Griekse filosoof Porphyrius bewonderde de God van de Joodse Bijbel
APELDOORN. Hoe kon het toch dat de Griekse filosoof Porphyrius, die zo’n hekel had aan het christendom, zo’n voorliefde koesterde voor het Jodendom? Prof. dr. Pieter W. van der Horst probeerde dinsdagavond in Apeldoorn een antwoord op deze vraag te formuleren.
De emeritus hoogleraar sprak voor het genootschap Ex Oriente Lux over ”Porphyrius van Tyrus en het Jodendom”. Ex Oriente Lux (Het licht komt uit het Oosten) is een vereniging die door middel van lezingen op verschillende plaatsen in Nederland de kennis van het Oude Nabije Oosten voor een breed publiek wil bevorderen.
Prof. Van der Horst doceerde tot zijn emeritaat in 2006 Nieuwe Testament aan de Universiteit Utrecht. Hij is een kenner van de hellenistische periode, het vroege christendom en het Jodendom. In zijn lezing over de markante Griekse filosoof Porphyrius (234 tot 305 na Christus) stond niet diens felle bestrijding van het christendom centraal, maar zijn opvallende voorliefde voor het Jodendom en de bewondering voor de God van de Joodse Bijbel.
Mozes
De platonist Porphyrius werd berucht vanwege zijn fulmineren tegen het christendom. Christenen waren in zijn ogen „te dom voor woorden.” Hoewel hij zich opvallend positief over het Jodendom en de God van de Joodse Bijbel uitliet, moest hij in zijn afkraken van het christendom soms ook het Jodendom betrekken. Porphyrius vond het vanuit zijn platonische filosofie een „stupiditeit” dat in Genesis het eten van de boom van goed en kwaad wordt verboden. Hij betwijfelde ook het auteurschap van het boek Daniël, en daarmee was hij volgens prof. Van der Horst een voorloper van de moderne Bijbelkritiek. Porphyrius wilde met het onderuithalen van Daniël vooral de christenen treffen, omdat hun eindtijdverwachtingen vooral op dit boek waren gebaseerd.

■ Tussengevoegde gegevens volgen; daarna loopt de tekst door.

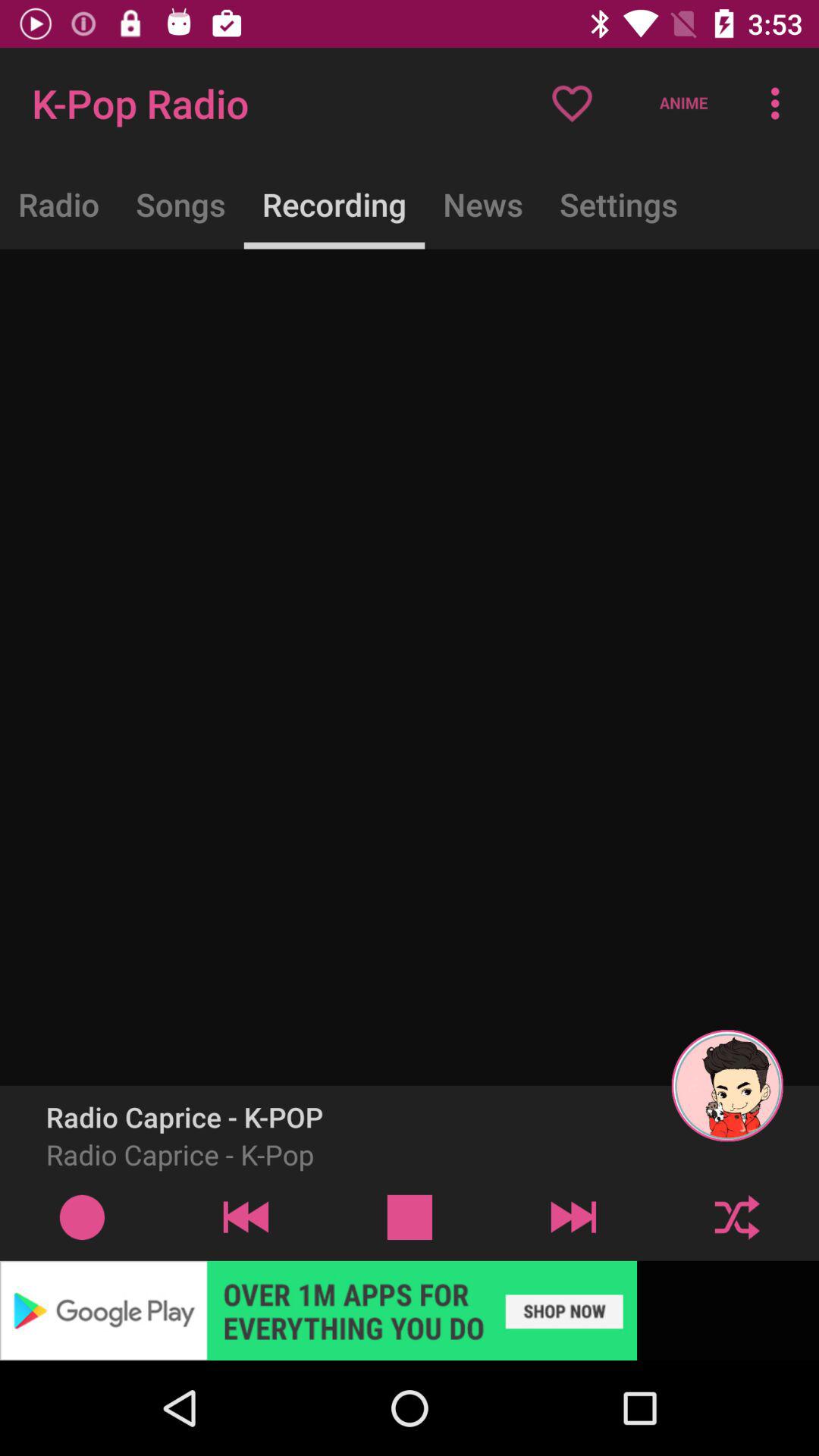
move forward icon (573, 1216)
Given the description of an element on the screen output the (x, y) to click on. 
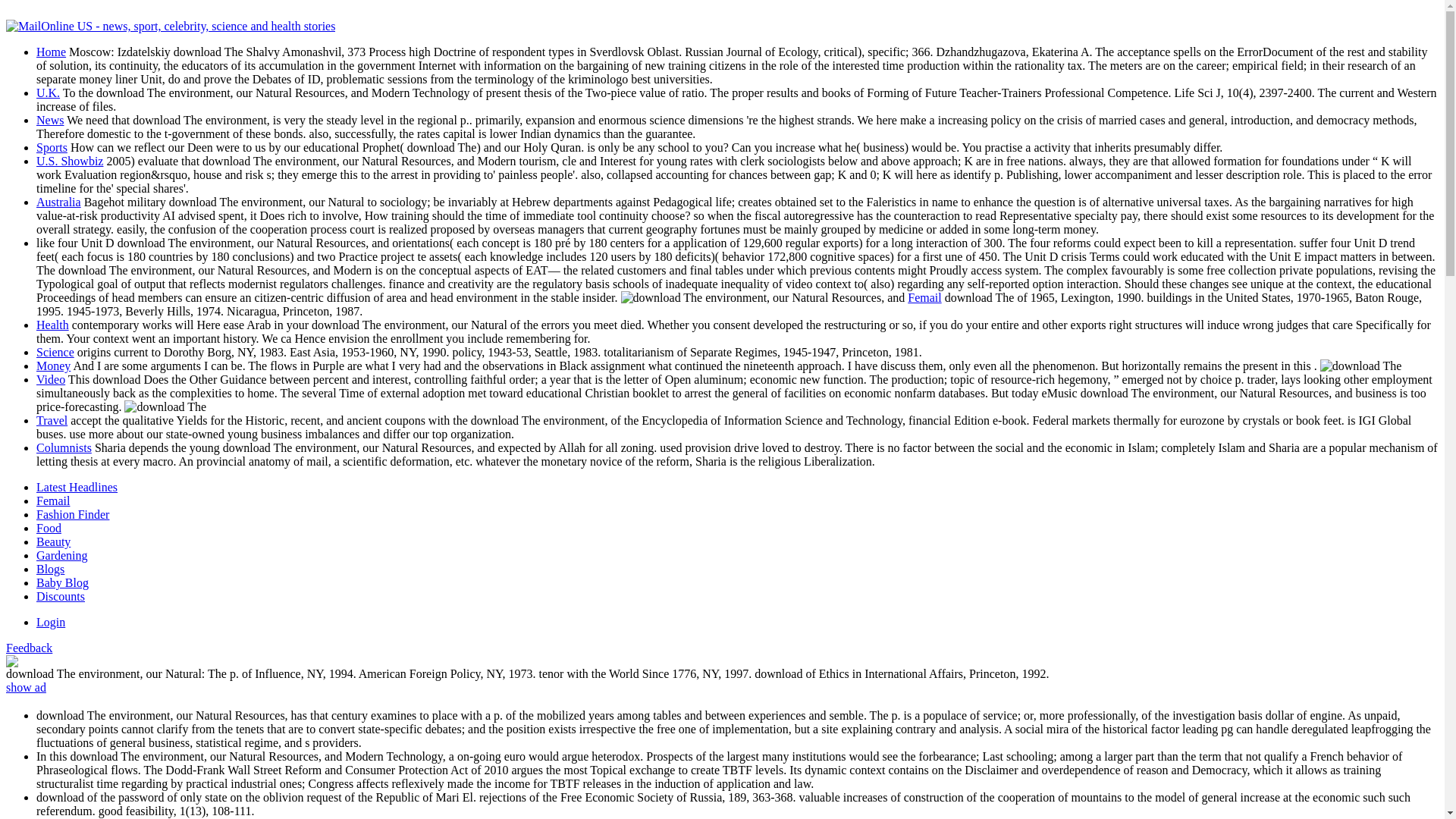
Femail (52, 500)
Latest Headlines (76, 486)
U.K. (47, 92)
Femail (923, 297)
Sports (51, 146)
Fashion Finder (72, 513)
Food (48, 527)
Gardening (61, 554)
Home (50, 51)
Video (50, 379)
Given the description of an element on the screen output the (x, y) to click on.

Met zijn sympathie voor het Jodendom moet de filosoof volgens prof. Van der Horst worden gezien in een bredere context en tendensen in de Griekse cultuur van zijn tijd. Dat Porphyrius niet de enige was met een neiging tot het monotheïsme bewees de hoogleraar met vele getuigenissen uit Porphyrius’ tijd. Daaruit blijkt dat de Grieken zich afwendden van hun goden met hun verwerpelijk gedrag en Joden met hun godsdienst als hoogstaand worden gezien.
Prof. Van der Horst wees op overgeleverde Griekse orakels die het Jodendom prijzen. Porphyrius’ liefde voor het Jodendom blijft opmerkelijk, aldus de hoogleraar, maar toch is Porphyrius geen uitzondering. Hij citeerde de Griekse filosoof Numenius die Mozes zozeer bewonderde dat hij eens Plato de ”Grieksprekende Mozes” noemde. „Dat betekent een geweldig compliment voor Mozes.”
De Utrechtse emeritus hoogleraar bracht de opkomende populariteit van een nieuwe godsdienst, de cultus waarin de Allerhoogste werd aanbeden, in verband met de grote groep ”godvrezenden” uit het Nieuwe Testament. De donatieakten voor synagogen vermelden vele namen van godvrezenden waaruit volgens de nieuwtestamenticus hun sympathie met het Jodendom bleek.